Heute sind fast 7 Millionen Wähler in Peru junge Menschen. Daher ist es nicht mehr nur eine Option, sondern eine zentrale Aufgabe zur Stärkung der Demokratie, zu verstehen, wie sie denken, sich informieren und mobilisieren.
Wie Dr. Andrés Hildebrandt, Projektkoordinator der KAS, betonte, ist das Verständnis dieser Verhaltensweisen für das Land ein „absolut unvermeidlicher Trend“. Ebenso betonte Armando Borda, Präsident des IESC, die Notwendigkeit, dass Institutionen Räume für aktives Zuhören schaffen.

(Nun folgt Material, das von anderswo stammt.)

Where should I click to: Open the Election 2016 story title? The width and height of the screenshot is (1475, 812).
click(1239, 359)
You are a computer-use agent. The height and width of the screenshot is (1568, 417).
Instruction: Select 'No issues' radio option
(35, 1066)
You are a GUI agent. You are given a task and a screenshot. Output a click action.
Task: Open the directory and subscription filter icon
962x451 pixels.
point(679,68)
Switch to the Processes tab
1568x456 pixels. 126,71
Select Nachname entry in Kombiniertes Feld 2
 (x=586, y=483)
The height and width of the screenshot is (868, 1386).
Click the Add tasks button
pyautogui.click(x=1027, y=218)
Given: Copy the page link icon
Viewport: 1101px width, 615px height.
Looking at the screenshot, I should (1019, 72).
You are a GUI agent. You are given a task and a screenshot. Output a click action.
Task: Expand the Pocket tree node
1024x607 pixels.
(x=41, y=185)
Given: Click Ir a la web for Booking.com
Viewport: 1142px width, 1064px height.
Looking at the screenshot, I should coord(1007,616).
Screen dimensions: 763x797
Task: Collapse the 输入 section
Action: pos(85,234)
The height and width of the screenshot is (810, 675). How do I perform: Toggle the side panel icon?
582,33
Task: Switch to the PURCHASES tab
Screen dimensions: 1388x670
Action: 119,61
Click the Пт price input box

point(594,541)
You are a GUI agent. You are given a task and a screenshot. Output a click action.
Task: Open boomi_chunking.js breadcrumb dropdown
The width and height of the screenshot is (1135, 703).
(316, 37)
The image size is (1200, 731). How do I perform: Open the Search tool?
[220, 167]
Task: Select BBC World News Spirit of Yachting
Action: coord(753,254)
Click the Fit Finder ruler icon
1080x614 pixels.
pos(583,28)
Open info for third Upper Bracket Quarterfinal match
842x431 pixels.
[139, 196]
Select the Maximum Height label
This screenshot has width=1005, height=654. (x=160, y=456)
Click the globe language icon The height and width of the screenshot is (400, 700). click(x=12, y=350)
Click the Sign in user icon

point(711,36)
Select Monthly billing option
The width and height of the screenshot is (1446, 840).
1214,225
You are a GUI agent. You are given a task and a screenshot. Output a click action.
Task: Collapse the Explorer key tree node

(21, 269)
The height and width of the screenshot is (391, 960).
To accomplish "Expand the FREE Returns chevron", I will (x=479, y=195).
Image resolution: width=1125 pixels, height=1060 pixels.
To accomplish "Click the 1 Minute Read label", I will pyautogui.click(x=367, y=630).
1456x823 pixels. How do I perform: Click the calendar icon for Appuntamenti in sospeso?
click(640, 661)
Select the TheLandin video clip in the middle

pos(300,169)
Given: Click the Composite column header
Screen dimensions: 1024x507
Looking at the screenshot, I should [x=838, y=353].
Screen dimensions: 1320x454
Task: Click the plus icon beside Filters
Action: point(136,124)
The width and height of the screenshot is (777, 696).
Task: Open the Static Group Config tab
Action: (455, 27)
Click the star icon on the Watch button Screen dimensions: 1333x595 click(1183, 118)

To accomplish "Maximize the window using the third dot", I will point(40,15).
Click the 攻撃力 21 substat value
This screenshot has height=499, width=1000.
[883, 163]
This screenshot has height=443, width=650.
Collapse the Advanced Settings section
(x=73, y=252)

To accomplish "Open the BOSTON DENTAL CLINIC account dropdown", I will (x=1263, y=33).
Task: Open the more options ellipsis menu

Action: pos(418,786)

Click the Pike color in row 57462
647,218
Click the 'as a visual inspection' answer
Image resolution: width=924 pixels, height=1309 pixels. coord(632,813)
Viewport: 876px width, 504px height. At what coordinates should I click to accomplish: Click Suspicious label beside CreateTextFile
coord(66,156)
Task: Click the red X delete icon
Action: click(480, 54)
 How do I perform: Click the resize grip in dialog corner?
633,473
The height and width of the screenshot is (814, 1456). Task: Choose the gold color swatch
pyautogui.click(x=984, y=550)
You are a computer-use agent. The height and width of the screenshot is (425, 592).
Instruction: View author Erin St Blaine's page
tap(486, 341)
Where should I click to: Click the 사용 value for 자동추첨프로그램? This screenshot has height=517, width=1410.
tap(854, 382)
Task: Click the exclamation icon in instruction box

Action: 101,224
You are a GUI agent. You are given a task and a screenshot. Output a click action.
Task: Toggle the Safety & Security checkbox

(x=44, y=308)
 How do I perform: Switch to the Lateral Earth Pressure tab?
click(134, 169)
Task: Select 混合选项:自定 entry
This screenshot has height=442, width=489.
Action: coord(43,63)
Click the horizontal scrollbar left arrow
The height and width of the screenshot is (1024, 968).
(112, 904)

Gemeinsam mit den Experten Urpi Torrado, Analystin und CEO von Datum, John Flores, Forscher und Dozent, sowie Javier Colina, Rechtsanwalt und Berater, konnten in diesem Rahmen folgende Erkenntnisse gewonnen werden:
Die Distanz zur traditionellen Politik ist nicht gleichbedeutend mit Desinteresse: Es besteht weiterhin ein starkes Bekenntnis zur Demokratie.
- Korruption ist einer der Hauptgründe für Empörung und Mobilisierung unter Jugendlichen.
- Angesichts der Schwäche der Parteien und anderer repräsentativer Instanzen organisieren sich viele junge Menschen horizontal und über digitale Kanäle.
- Soziale Netzwerke spielen eine zentrale Rolle bei ihrer Informationsaufnahme, gehen jedoch mit einem starken Misstrauen gegenüber Desinformation einher.
Die Entfremdung der Jugend ist in Wirklichkeit eine Forderung nach neuen Formen der Repräsentation und des Zuhörens.
Von der KAS aus fördern wir weiterhin pluralistische Räume, um die Demokratie in unserem Land zu stärken.